In the 2000s, several reviewed articles were published criticizing Hydrino theory for being incompatible with Quantum Mechanics.

For example, in 2005, Andreas Rathke of the European Space Agency, publishing in the New Journal of Physics, wrote that Mills' description of quantum mechanics is "inconsistent and has several serious deficiencies", and that there is "no theoretical support of the hydrino hypothesis". Rathke said it would be helpful if Mills' experimental results could be independently replicated, and suggested that any evidence produced should be reconsidered in the context of a conventional physical explanation.
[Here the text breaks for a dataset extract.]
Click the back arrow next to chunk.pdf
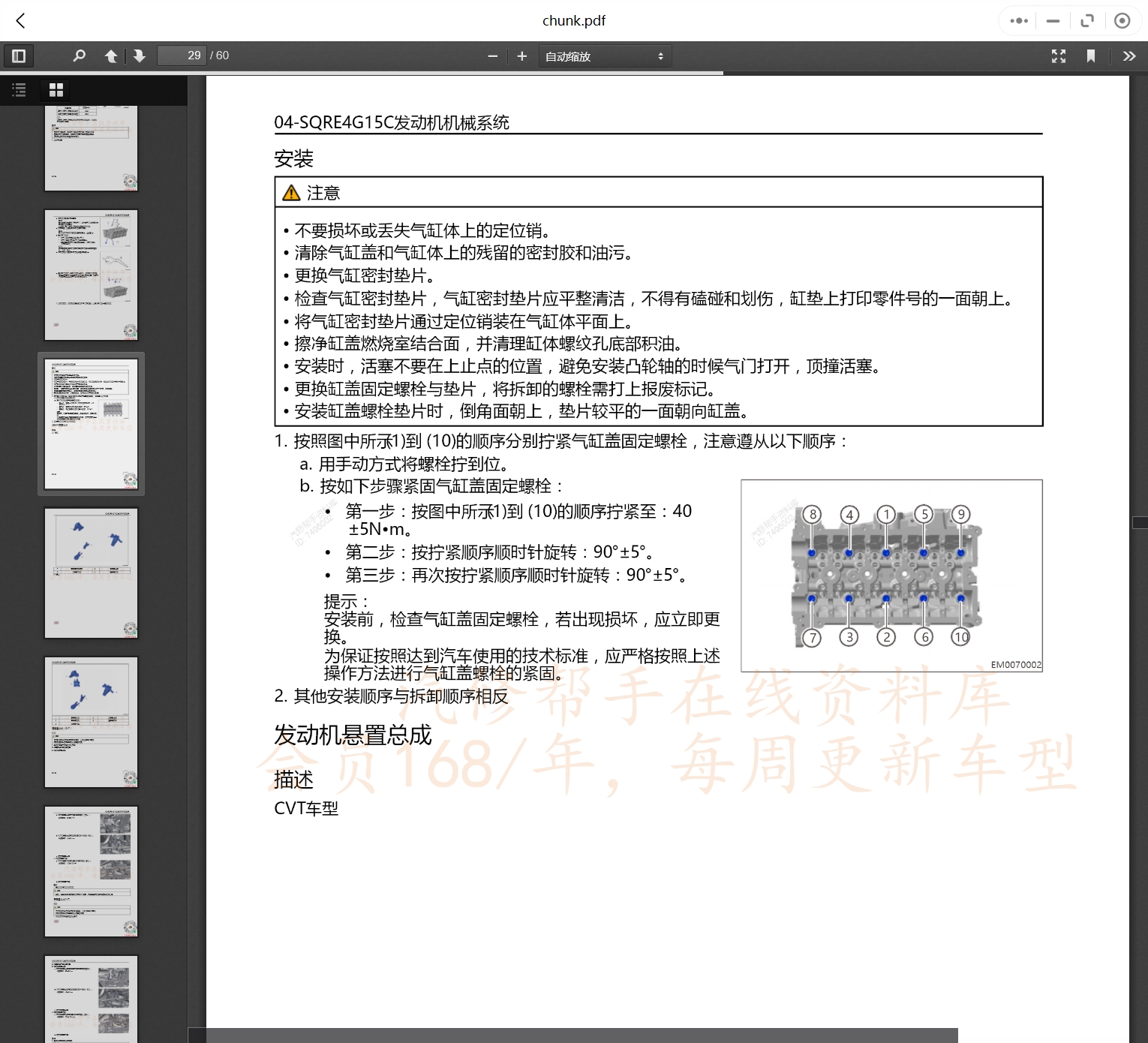 click(20, 20)
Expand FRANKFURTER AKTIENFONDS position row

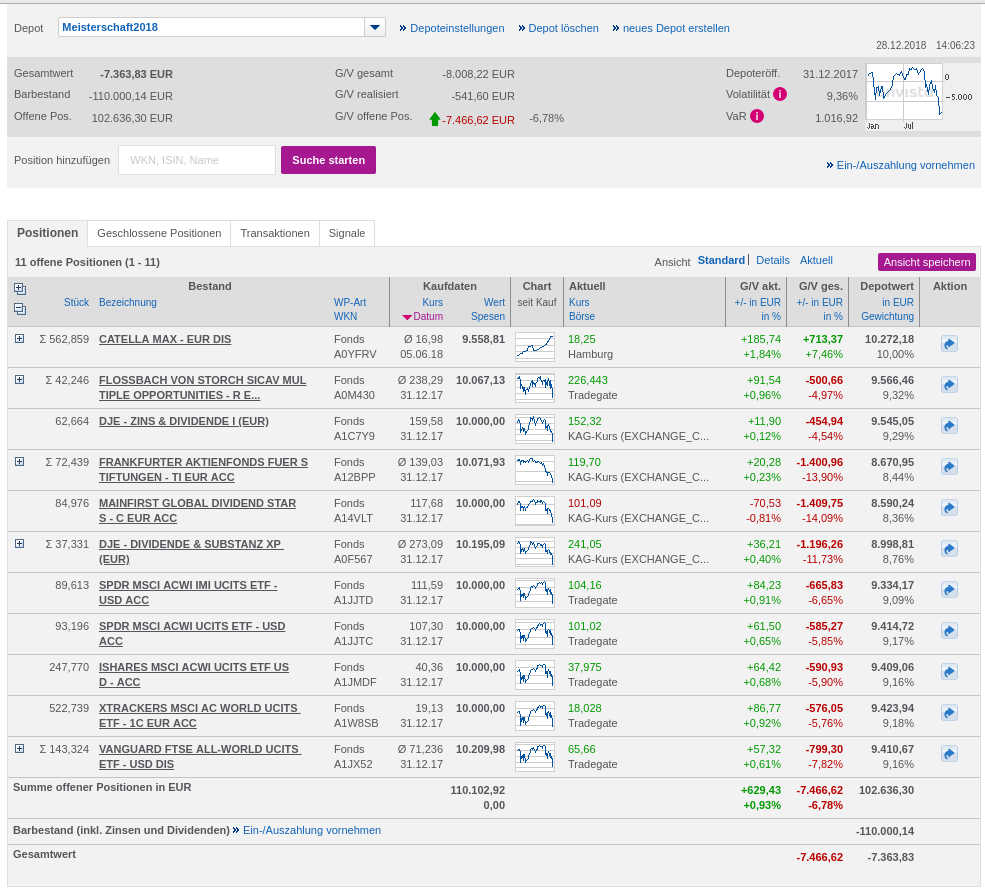(19, 462)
One inconsistency of Mills' CQM with quantum mechanics regards its inability to be reconciled with the probability density function in quantum mechanics. Rathke stated, "However, while solutions of the Schrödinger equation with n<1 indeed exist, they are not square integrable. This violates not only an axiom of quantum mechanics, but in practical terms prohibits that these solutions can in any way describe the probability density of a particle." In the same year, the Journal of Applied Physics published a critique by A.V. Phelps of the 2004 article, "Water bath calorimetric study of excess heat generation in resonant transfer plasmas" by J. Phillips, R. Mills and X. Chen. Phelps criticized both the calorimetric techniques and the underlying theory described in the Phillips/Mills/Chen article. The journal also published a response to Phelps' critique on the same day. In 2005 Šišović and others published a paper describing experimental data and analysis of Mills' claim that a resonant transfer model (RTM) explains the excessive Doppler broadening of the Hα line. Šišović concluded that: "The detected large excessive broadening in pure hydrogen and in Ne–H2 mixture is in agreement with CM [Collision Model] and other experimental results" and that "these results can't be explained by RTM". The collision model explanation for excessive broadening of the Hα line is based on established physics.
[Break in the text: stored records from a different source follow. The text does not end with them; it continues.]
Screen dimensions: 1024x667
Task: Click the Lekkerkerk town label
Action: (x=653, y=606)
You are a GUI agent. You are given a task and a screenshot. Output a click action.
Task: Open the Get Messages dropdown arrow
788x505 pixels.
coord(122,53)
In 2006, a paper published in Physics Letters A, concluded that Mills' theoretical hydrino states are unphysical. For the hydrino states, the binding strength increases as the strength of the electric potential decreases, with maximum binding strength when the potential has disappeared completely. The author Norman Dombey remarked "We could call these anomalous states "homeopathic" states because the smaller the coupling, the larger the effect." The model also assumes that the nuclear charge distribution is a point rather than having an arbitrarily small non-zero radius. It also lacks an analogous solution in the Schrödinger equation, which governs non-relativistic systems. Dombey concluded: "We suggest that outside of science fiction this is sufficient reason to disregard them." From a suggestion in Dombey's paper, further work by Antonio Di Castro has shown that states below the ground state, as described in Mills' work, are incompatible with the Schrödinger, Klein–Gordon and Dirac equations, key equations in the study of quantum systems.
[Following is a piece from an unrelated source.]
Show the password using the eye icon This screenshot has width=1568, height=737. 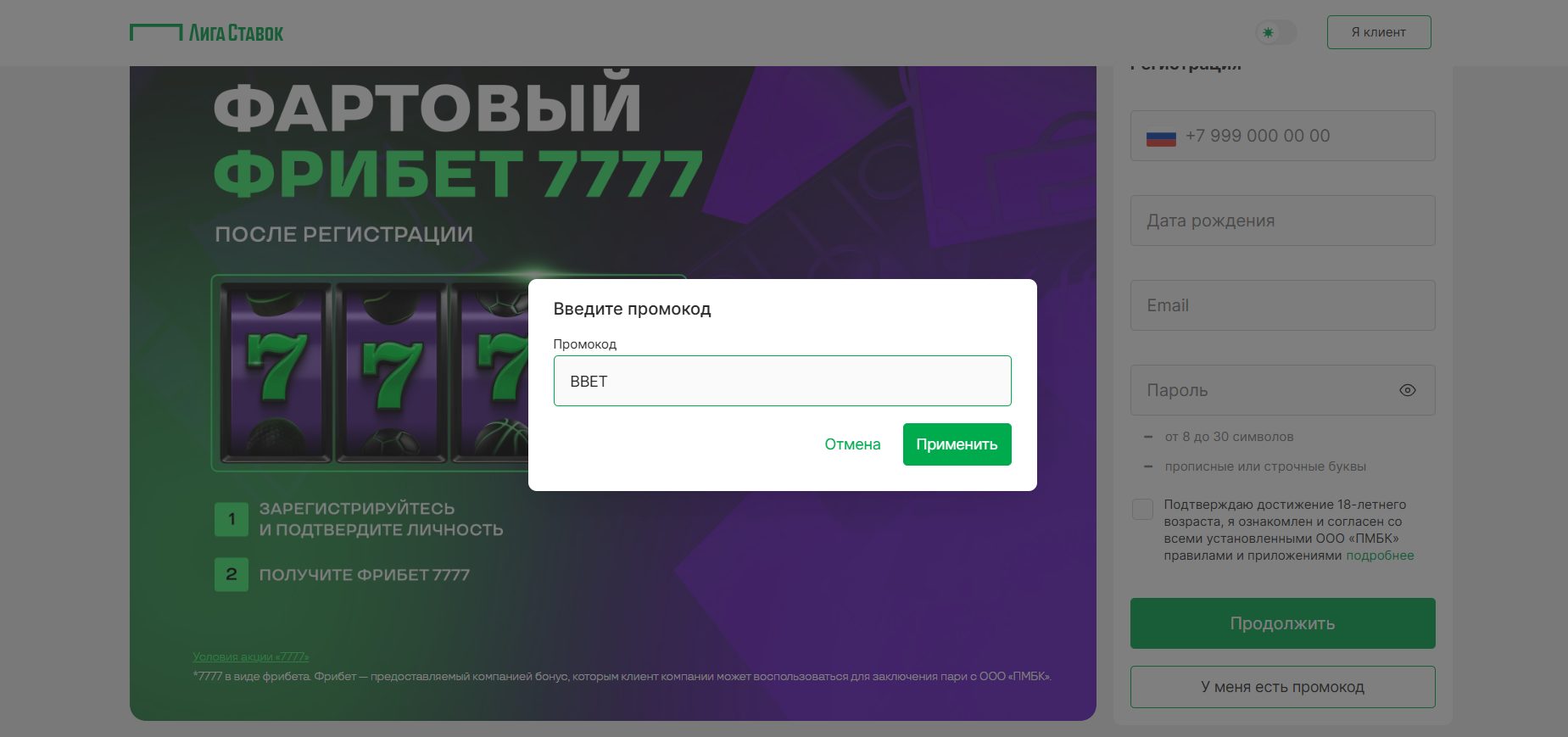(x=1407, y=390)
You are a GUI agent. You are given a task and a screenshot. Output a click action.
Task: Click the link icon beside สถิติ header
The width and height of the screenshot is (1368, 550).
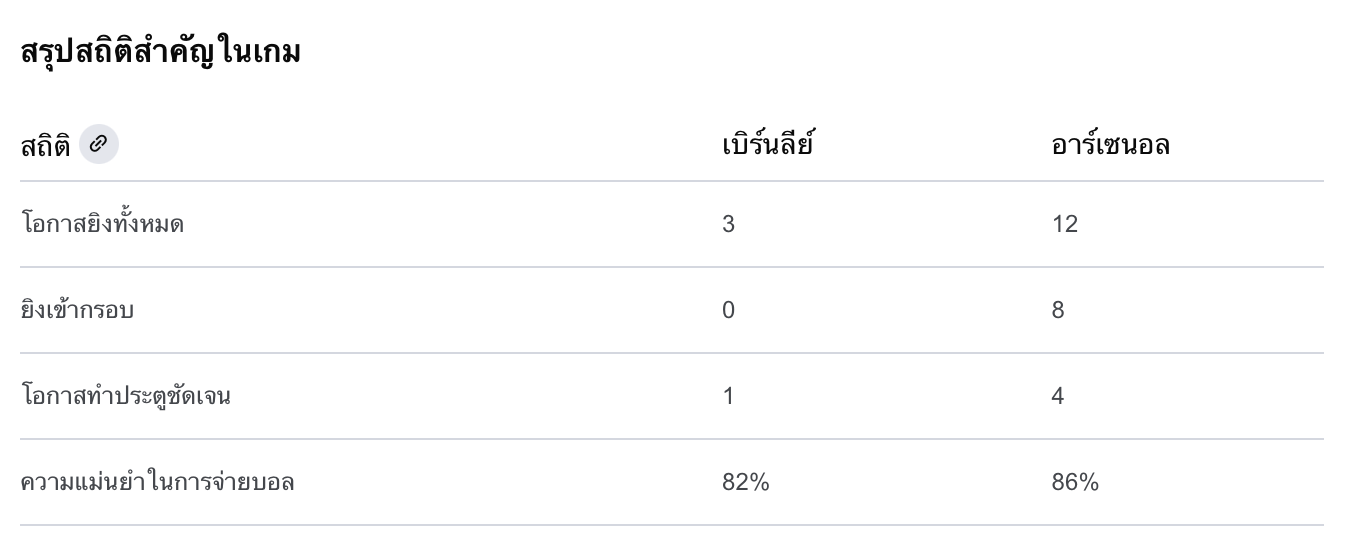pyautogui.click(x=98, y=144)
In 2008, the Journal of Physics D: Applied Physics published an article by Hans-Joachim Kunze, professor emeritus at the Institute for Experimental Physics, Ruhr University Bochum, critical of the 2003 paper authored by R. Mills and P. Ray, Extreme ultraviolet spectroscopy of helium–hydrogen. The abstract of the article is: "It is suggested that spectral lines, on which the fiction of fractional principal quantum numbers in the hydrogen atom is based, are nothing else but artefacts." Kunze stated that it was impossible to detect the novel lines below 30 nm reported by Mills and Ray because the equipment they used did not have the capability to detect them as per the manufacturer and as per "every book on vacuum-UV spectroscopy" and "therefore the observed lines must be artefacts". Kunze also stated that: "The enormous spectral widths of the novel lines point to artefacts, too."